PLOTS “HEALTH DAMAGE”"

library(ggplot2)
Injggplot<-ggplot(InjuriesData_top10,aes(EVTYPE,INJURIES,fill=EVTYPE))+
          geom_bar(stat="identity")+ 
              theme(axis.text.x  = element_text(angle=45,hjust = 1))  +
              labs(x="Event Types",y= "Injuries ")+
              labs(title=" Injuries from Major Disasters")+
              scale_fill_discrete(name = "EVTYPE")+
              geom_text(aes(label=INJURIES), vjust = -0.3, size = 3.5)

           

Fatalggplot<-ggplot(FatalData_top10,aes(EVTYPE,FATALITIES,fill=EVTYPE))+
          geom_bar(stat="identity")+ 
              theme(axis.text.x  = element_text(angle=45,hjust = 1)) +
              labs(x="Event Types",y= "Fatalities ")+
              labs(title=" Fatalities from Major Disasters")+
              scale_fill_discrete(name = "EVTYPE")+
              geom_text(aes(label=FATALITIES), vjust = -0.3, size = 3.5)
             
grid.arrange(Injggplot,Fatalggplot,nrow=2)    

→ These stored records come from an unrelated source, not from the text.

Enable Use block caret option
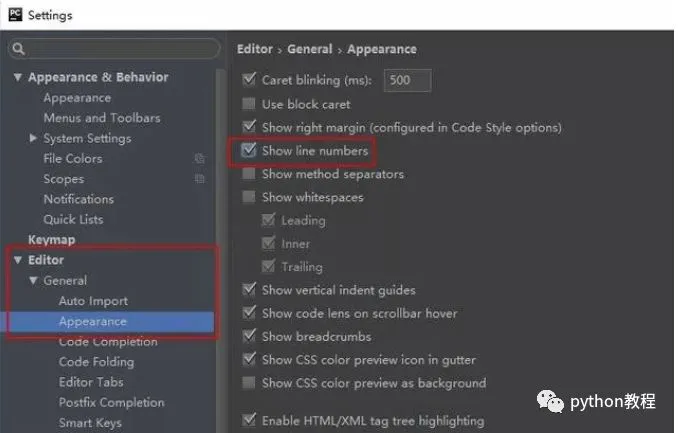Screen dimensions: 678x433 tap(249, 104)
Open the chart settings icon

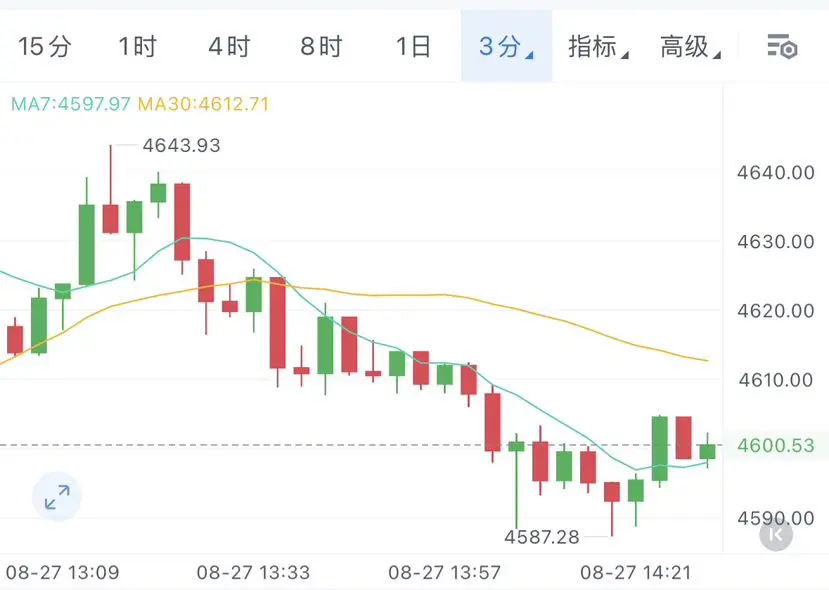[782, 47]
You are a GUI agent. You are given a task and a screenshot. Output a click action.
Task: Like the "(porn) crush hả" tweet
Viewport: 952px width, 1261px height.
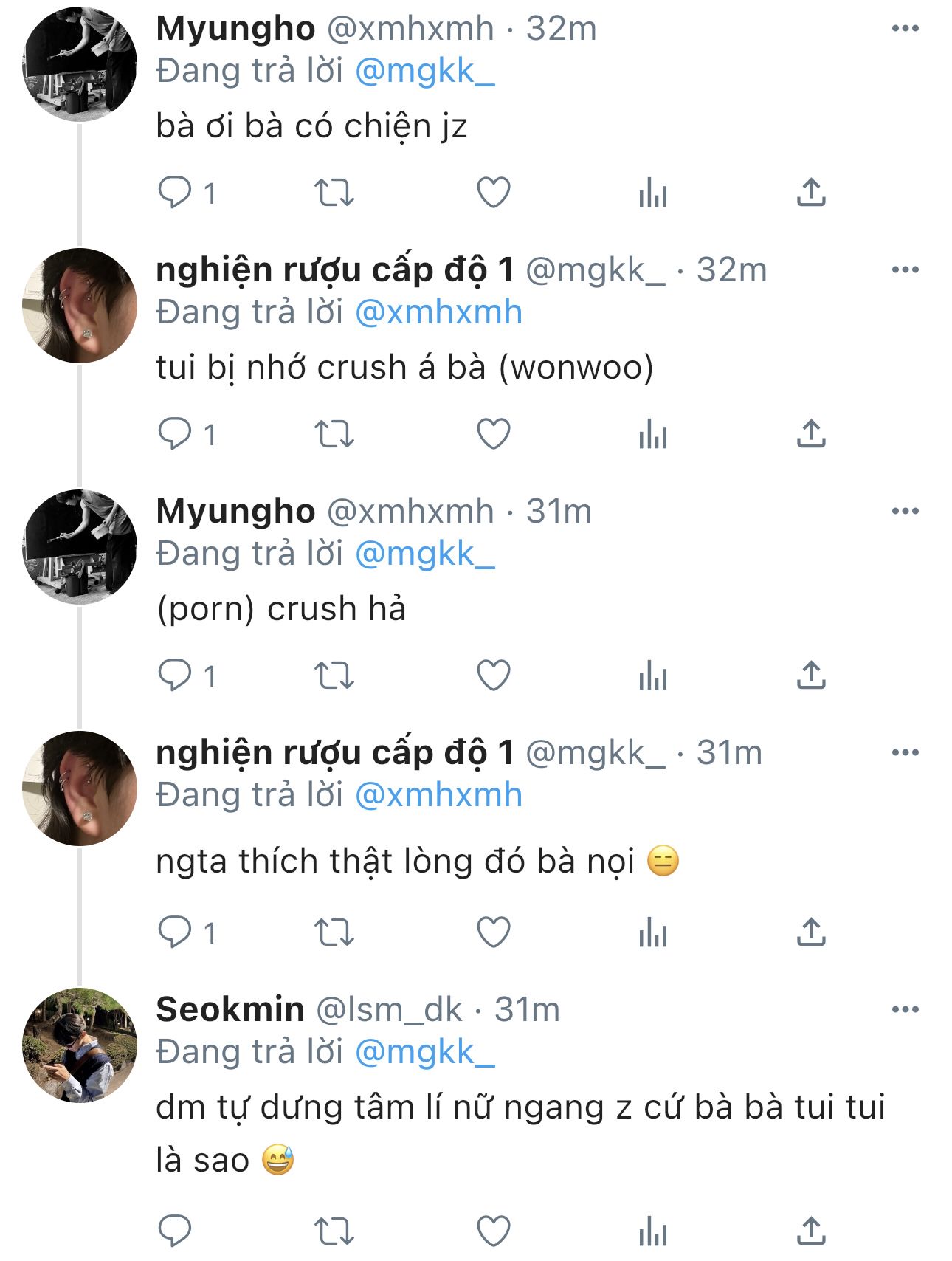[494, 675]
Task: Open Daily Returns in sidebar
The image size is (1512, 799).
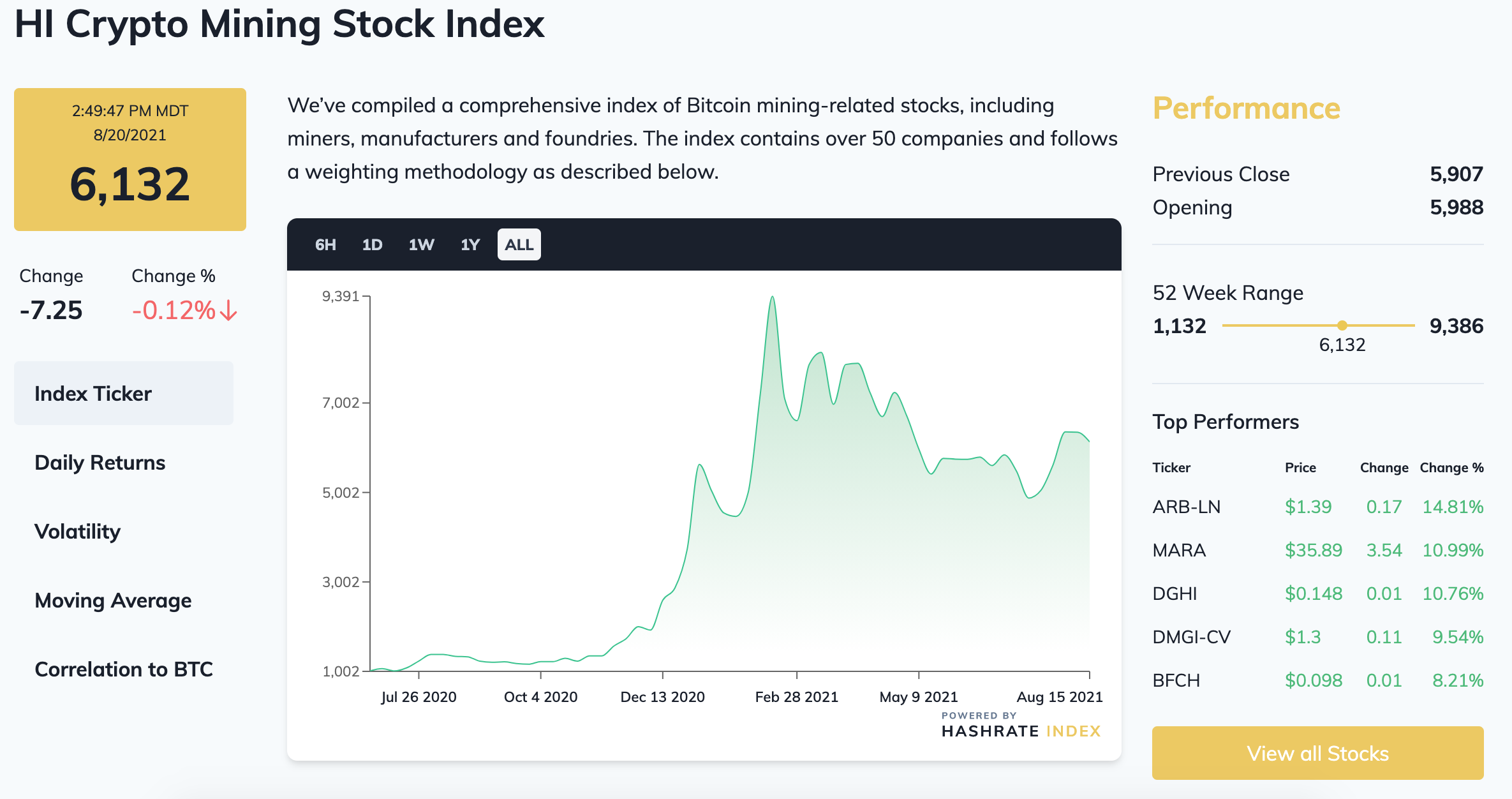Action: tap(100, 462)
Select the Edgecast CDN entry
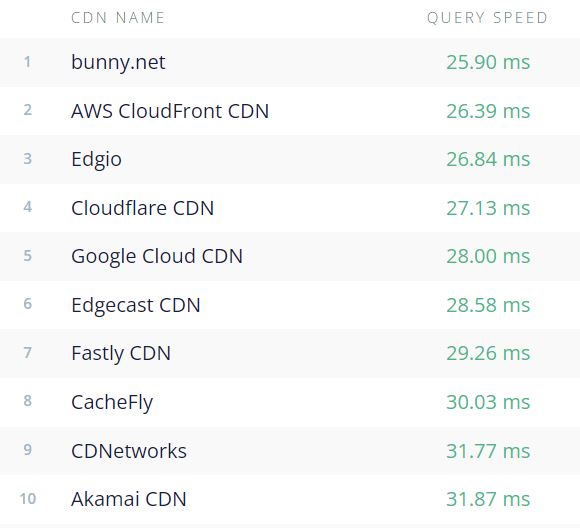This screenshot has height=528, width=580. tap(136, 306)
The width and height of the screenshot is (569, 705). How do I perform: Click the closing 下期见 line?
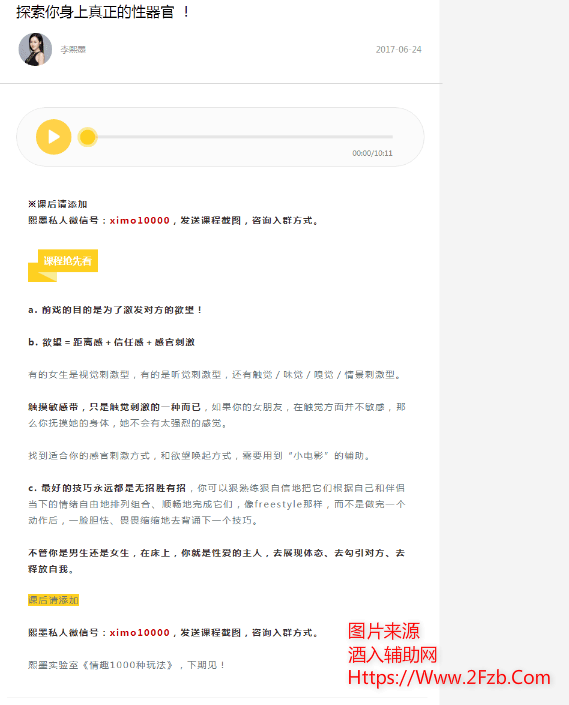127,665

According to the data, tornadoes are probably the most deadly weather event in the US, followed by excessive heat events.

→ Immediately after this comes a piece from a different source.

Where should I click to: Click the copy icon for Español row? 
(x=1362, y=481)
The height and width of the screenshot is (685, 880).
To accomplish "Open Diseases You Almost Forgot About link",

PLOTS “PROPERTY/CROP DAMAGE”

PropDmgPl<-ggplot(PropDmgData_top10,aes(EVTYPE,PROPDMG,fill=EVTYPE))+
          geom_bar(stat="identity")+ 
              theme(axis.text.x  = element_text(angle=45,hjust = 1))  +
              labs(x="Event Types",y= "Property Damage in Millions ")+
              labs(title=" Property Damage from Major Disasters")+
              scale_fill_discrete(name = "EVTYPE")+
              geom_text(aes(label=PROPDMG), vjust = -0.3, size = 3.5)

           

CropDmgPl<-ggplot(CropDmgData_top10,aes(EVTYPE,CROPDMG,fill=EVTYPE))+
          geom_bar(stat="identity")+ 
              theme(axis.text.x  = element_text(angle=45,hjust = 1)) +
              labs(x="Event Types",y= "Crop Damage in Millions  ")+
              labs(title=" Crop Damage from Major Disasters")+
              scale_fill_discrete(name = "EVTYPE")+
              geom_text(aes(label=CROPDMG), vjust = -0.3, size = 3.5)
             
grid.arrange(PropDmgPl,CropDmgPl,nrow=2)    

According to the data, FLOODS cause the most Property damages, followed by hurricanes/typhoons and torndaoes.

Drought and flood are causes for the greatest damage to crops.

The weather events have the greatest economic consequences are: flood, drought, Tornado and Typhoon. Across the United States, flood, tornado and typhoon have caused the greatest damage to properties.

-END-